* Work instruction
Among the entries below, how many lines include the string "column"? Answer with only the number.
-----
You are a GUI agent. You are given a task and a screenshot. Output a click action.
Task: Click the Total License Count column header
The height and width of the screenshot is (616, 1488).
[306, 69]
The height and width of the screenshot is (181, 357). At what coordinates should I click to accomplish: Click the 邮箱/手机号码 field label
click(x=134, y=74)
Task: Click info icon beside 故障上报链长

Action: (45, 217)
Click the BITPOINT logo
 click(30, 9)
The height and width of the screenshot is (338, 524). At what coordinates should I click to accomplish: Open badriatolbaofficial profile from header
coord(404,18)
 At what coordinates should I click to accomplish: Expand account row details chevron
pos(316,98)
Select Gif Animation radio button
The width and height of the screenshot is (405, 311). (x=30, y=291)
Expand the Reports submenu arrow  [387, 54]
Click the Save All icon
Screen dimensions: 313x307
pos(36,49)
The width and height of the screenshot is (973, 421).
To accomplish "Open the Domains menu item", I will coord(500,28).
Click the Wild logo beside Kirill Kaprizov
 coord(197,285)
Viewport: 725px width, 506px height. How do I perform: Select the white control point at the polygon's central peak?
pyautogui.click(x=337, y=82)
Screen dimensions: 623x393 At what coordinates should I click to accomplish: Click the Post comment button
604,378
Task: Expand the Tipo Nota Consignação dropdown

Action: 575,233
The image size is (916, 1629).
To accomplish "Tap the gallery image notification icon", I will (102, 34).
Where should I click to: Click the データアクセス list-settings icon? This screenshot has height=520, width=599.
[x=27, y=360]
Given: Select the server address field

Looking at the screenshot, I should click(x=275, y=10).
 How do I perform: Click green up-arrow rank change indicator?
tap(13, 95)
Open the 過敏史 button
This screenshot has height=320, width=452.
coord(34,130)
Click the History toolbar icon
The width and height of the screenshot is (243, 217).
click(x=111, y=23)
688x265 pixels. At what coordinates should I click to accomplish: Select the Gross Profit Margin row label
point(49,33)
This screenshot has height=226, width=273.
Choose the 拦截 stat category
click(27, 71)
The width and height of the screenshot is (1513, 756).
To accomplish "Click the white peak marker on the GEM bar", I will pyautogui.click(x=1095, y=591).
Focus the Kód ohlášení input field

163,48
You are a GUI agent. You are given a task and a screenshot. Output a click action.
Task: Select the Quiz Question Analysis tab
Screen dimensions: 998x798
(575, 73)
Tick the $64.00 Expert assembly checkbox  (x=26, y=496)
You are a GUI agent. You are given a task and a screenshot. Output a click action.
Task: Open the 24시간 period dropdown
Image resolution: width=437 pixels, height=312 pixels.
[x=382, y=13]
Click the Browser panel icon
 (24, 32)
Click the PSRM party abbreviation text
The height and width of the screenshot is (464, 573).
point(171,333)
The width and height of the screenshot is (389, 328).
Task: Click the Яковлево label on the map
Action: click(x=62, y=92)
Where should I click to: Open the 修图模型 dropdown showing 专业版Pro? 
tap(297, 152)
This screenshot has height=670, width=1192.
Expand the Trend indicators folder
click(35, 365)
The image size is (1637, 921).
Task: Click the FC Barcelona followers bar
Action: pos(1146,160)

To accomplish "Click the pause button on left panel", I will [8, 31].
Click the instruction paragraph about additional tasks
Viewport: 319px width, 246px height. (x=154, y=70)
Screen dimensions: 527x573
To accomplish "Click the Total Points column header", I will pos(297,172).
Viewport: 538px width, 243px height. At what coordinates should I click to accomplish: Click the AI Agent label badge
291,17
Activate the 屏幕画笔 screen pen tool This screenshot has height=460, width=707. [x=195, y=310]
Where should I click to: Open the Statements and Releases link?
-----
* Solution to this task
2